Ekonomi kapitalis percaya bahwa satu-satunya hak kepemilikan yang harus dirawat adalah private property rights (hak kepemilikan individu), sedangkan ekonomi sosialis meyakin bahwa hak kepemilikan yang benar hanyalah state property rights (hak kepemilikan negara). Padahal, dalam realitasnya, persoalan hak kepemilikan di Negara-negara berkembang, yang secara ekstrem tidak menganut rezim private maupun state property rights, menghendaki analisis yang lebih tajam dari sekedar memilih di antara kutub yang bersebrangan tersebut. Sementara itu, bagi pengambil kebijakan masalahnya bukan sekedar memilih jenis hak kepemilikan, namun bagaimana hak kepemilikan itu diregulasi dan ditegakkan sehingga membantu proses pembangunan ekonomi.

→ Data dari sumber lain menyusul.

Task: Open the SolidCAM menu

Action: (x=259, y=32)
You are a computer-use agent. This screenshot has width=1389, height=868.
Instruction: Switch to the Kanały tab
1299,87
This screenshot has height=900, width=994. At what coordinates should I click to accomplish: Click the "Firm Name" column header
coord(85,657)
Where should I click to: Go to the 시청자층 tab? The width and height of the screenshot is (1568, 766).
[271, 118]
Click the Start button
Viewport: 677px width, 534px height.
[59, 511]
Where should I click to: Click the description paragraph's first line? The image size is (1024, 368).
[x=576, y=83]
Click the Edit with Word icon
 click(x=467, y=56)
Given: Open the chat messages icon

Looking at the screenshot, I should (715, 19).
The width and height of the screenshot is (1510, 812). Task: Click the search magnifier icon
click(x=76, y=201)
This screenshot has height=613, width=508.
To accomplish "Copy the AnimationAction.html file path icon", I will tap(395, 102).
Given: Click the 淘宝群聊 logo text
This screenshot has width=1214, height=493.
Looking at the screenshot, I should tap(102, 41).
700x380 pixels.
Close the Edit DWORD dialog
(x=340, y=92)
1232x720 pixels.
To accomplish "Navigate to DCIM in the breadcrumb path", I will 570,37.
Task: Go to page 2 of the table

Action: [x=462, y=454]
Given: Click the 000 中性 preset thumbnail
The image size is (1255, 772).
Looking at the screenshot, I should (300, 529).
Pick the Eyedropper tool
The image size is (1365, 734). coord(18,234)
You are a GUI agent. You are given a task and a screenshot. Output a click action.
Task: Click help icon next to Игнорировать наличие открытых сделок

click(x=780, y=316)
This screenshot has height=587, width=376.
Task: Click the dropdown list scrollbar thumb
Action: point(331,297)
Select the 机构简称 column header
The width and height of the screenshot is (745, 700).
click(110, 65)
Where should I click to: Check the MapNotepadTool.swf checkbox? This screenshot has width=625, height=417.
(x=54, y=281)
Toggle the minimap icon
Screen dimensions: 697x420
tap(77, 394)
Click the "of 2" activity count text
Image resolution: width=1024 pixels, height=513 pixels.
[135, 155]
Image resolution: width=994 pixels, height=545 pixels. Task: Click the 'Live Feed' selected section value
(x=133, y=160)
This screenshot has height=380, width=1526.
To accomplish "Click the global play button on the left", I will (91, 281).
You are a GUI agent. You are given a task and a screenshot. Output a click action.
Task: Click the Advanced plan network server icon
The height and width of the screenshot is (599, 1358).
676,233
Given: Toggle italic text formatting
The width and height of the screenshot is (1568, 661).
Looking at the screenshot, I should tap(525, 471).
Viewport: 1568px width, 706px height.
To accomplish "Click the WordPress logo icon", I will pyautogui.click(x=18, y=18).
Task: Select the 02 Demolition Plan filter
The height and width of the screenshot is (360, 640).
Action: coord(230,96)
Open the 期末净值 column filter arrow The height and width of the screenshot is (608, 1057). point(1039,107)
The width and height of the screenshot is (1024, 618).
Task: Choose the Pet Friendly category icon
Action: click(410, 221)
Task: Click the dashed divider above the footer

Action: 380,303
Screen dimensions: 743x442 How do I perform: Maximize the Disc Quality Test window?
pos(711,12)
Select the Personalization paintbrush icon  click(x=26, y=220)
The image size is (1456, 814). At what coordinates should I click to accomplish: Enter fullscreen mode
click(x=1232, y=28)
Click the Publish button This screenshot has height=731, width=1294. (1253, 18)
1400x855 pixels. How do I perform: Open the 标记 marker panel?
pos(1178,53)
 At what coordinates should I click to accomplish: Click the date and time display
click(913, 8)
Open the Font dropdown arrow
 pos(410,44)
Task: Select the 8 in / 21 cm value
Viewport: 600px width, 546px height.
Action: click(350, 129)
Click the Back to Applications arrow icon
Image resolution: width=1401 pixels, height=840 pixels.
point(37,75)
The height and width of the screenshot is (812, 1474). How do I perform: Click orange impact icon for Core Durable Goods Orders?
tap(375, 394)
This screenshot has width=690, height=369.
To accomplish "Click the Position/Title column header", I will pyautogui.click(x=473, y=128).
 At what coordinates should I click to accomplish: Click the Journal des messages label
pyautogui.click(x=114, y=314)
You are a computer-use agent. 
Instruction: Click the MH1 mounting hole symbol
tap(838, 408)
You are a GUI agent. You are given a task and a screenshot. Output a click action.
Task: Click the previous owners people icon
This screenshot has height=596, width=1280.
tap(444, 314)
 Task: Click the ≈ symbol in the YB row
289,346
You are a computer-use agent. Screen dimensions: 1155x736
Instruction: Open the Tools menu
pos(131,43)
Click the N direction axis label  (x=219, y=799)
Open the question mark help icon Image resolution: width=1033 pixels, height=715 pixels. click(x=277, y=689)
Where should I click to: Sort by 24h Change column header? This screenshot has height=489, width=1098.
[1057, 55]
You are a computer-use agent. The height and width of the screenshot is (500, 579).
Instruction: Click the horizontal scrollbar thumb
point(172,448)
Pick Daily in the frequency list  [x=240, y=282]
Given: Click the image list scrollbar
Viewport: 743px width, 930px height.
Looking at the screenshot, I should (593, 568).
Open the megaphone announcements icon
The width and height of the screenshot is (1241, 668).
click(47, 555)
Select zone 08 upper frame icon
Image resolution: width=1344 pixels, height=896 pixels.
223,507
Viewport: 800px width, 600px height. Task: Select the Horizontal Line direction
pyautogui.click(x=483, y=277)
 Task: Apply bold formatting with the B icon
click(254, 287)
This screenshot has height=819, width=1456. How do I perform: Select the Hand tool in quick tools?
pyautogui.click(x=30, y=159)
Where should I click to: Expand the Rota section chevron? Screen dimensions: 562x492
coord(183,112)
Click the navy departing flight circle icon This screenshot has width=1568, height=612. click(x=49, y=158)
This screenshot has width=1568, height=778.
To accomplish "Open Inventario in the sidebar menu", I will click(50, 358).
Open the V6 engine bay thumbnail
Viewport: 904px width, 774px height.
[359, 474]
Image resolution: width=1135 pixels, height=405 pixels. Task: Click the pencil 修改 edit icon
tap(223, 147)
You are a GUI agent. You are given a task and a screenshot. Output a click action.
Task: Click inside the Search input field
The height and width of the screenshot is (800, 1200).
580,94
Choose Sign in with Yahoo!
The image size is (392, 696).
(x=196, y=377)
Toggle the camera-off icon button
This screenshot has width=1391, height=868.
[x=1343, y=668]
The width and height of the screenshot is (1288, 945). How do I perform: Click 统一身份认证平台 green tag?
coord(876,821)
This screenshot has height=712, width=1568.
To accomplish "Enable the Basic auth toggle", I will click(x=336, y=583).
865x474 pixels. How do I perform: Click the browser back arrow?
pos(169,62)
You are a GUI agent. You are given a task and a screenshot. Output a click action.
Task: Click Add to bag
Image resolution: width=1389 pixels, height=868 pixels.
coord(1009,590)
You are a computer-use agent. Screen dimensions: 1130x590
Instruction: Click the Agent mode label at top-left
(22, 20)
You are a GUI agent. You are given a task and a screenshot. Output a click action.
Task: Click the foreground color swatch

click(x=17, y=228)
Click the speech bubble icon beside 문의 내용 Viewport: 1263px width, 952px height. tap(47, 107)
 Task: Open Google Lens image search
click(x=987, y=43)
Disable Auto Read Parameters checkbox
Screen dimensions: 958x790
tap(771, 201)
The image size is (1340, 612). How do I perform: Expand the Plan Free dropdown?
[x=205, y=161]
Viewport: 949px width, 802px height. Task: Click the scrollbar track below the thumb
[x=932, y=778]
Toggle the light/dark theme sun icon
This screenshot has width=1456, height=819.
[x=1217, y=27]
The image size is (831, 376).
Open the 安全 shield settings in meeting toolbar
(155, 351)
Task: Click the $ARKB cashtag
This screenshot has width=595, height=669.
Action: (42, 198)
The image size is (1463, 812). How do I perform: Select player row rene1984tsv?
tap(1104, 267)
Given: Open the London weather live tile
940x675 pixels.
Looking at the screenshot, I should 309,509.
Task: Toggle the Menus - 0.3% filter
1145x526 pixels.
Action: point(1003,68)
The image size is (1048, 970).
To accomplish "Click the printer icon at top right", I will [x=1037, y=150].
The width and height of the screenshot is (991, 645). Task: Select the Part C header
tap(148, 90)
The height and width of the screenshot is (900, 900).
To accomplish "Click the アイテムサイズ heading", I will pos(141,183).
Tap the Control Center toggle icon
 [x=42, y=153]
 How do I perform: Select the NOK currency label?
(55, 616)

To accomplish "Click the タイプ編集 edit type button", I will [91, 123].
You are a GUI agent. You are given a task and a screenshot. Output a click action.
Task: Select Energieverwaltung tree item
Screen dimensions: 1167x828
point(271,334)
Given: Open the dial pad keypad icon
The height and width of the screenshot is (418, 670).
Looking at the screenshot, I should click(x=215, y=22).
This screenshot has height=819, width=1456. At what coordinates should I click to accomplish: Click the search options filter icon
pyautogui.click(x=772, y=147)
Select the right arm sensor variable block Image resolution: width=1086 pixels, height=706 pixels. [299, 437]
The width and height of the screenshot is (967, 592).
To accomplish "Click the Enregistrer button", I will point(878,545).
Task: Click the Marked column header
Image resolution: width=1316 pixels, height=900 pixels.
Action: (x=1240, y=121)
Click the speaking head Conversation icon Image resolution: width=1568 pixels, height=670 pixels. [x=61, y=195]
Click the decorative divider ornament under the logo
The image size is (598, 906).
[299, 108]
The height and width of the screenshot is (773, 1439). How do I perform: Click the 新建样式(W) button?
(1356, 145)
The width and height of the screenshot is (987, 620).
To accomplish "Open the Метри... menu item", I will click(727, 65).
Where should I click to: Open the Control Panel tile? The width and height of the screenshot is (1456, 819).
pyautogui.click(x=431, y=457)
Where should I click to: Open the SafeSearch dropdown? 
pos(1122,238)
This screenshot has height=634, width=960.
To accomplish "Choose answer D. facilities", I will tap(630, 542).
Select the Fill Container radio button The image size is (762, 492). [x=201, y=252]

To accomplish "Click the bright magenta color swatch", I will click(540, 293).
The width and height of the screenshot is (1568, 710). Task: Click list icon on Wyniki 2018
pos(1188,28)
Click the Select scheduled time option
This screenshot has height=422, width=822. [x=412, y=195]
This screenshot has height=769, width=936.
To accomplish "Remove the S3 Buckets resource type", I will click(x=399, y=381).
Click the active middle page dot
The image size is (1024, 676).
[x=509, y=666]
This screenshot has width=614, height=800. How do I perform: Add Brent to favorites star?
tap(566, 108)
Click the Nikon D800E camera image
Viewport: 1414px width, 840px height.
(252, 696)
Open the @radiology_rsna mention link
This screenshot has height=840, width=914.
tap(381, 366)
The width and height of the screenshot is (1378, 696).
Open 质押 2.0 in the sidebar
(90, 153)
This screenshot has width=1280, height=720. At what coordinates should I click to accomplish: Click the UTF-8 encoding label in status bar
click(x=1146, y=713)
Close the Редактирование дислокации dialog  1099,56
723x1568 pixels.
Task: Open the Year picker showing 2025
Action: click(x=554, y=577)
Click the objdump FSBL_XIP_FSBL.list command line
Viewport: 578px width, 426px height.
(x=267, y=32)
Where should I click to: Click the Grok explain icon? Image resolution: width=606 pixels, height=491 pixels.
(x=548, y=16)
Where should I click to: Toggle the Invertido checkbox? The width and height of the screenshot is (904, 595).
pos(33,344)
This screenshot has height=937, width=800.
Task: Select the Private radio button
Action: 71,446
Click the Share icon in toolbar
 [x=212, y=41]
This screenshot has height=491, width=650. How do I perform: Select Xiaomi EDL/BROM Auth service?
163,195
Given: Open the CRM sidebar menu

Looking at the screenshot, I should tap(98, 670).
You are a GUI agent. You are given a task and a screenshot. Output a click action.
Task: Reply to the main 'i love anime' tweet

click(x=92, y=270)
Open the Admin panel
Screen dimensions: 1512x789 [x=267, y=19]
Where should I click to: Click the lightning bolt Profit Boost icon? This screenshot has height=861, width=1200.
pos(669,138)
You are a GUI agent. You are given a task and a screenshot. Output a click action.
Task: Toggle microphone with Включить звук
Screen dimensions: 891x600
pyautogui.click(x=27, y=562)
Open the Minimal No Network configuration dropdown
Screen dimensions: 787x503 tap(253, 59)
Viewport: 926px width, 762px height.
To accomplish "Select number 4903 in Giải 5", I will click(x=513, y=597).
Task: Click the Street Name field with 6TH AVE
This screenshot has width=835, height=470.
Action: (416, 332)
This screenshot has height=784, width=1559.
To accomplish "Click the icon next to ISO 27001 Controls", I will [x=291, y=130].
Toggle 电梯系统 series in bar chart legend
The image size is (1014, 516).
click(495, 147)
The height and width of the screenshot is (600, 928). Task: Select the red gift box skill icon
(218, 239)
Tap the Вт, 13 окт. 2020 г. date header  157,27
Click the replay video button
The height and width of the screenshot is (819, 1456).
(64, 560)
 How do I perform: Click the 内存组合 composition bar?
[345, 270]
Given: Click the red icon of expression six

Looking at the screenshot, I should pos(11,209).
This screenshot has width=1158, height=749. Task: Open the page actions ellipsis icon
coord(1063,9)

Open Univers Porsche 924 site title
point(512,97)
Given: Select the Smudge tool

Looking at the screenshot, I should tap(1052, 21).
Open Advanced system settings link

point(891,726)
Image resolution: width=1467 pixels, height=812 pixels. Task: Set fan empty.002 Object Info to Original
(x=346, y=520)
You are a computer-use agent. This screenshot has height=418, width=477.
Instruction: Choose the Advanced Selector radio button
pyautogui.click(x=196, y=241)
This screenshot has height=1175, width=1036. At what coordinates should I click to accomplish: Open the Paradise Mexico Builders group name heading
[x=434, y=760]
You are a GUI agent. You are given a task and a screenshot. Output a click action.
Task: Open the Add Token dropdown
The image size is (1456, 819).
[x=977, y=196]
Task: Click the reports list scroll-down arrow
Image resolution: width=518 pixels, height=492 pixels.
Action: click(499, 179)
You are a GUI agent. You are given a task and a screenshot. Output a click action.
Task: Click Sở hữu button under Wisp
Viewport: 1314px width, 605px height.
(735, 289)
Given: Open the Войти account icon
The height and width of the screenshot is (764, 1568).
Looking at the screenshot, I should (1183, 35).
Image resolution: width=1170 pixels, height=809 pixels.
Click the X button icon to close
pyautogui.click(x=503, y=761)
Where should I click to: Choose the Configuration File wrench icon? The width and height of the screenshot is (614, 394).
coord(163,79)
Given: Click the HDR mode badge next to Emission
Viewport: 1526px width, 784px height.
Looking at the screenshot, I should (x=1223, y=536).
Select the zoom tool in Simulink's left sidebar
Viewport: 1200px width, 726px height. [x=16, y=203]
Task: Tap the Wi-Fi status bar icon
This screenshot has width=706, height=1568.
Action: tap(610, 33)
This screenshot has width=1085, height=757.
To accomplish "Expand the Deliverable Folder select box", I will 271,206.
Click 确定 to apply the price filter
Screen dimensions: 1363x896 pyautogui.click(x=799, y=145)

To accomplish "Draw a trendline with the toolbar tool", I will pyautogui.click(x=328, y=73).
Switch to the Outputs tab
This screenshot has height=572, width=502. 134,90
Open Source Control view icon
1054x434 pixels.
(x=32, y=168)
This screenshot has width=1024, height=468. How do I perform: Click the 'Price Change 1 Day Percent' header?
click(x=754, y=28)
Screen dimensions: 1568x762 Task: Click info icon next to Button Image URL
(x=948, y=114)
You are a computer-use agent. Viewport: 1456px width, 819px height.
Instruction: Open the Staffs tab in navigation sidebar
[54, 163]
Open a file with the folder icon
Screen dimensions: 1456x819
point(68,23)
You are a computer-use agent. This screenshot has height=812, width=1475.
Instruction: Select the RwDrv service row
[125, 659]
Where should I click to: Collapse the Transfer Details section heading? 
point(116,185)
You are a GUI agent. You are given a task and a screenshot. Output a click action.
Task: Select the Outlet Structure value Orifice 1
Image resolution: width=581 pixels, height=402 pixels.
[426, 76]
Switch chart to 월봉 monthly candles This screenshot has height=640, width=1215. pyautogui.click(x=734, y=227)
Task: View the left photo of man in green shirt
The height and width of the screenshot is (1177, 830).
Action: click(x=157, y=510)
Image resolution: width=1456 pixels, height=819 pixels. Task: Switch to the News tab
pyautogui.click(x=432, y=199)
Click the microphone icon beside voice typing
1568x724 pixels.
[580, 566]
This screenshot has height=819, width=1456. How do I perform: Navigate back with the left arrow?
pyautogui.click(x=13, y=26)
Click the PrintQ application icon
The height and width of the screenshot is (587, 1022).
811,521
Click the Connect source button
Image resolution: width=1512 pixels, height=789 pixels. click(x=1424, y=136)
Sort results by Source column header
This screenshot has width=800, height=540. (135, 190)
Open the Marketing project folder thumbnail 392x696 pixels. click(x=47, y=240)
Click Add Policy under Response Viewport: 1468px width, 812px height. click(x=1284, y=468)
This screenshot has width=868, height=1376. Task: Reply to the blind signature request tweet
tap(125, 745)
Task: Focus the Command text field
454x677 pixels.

Definisi dan Tipe Hak Kepemilikan

Asumsi menyebutkan bahwa hak kepemilikan ditetapkan kepada individu menurut prinsip kepemilikan pribadi dan bahwa sanksi atas hak kepemilikan dapat dipindahkan melalui izin menurut prinsip kebebasan kontrak. Melalui konsep dasar tersebut hak kepemilikan (right of ownership) atas suatu asset dapat dimengerti sebagai hak untuk menggunakan (right to use), untuk mengubah bentuk dan isi hak kepemilikan (to change its form and substance), dan untuk memindahkan seluruh hak-hak atas asset (to transfer all rights in the asset), atau beberapa hak (some rights) yang diinginkan. Dengan deskripsi ini, hak kepemilikan hampir selalu berupa hak eksklusif (exclusive right). Sedangkan Bromley dan Cernea (1989:5) mendefinisikan hak kepemilikan sebagai hak untuk mendapatkan aliran laba yang hanya aman (secure) bila pihak-pihak yang lain respek dengan kondisi yang melindungi aliran laba tersebut.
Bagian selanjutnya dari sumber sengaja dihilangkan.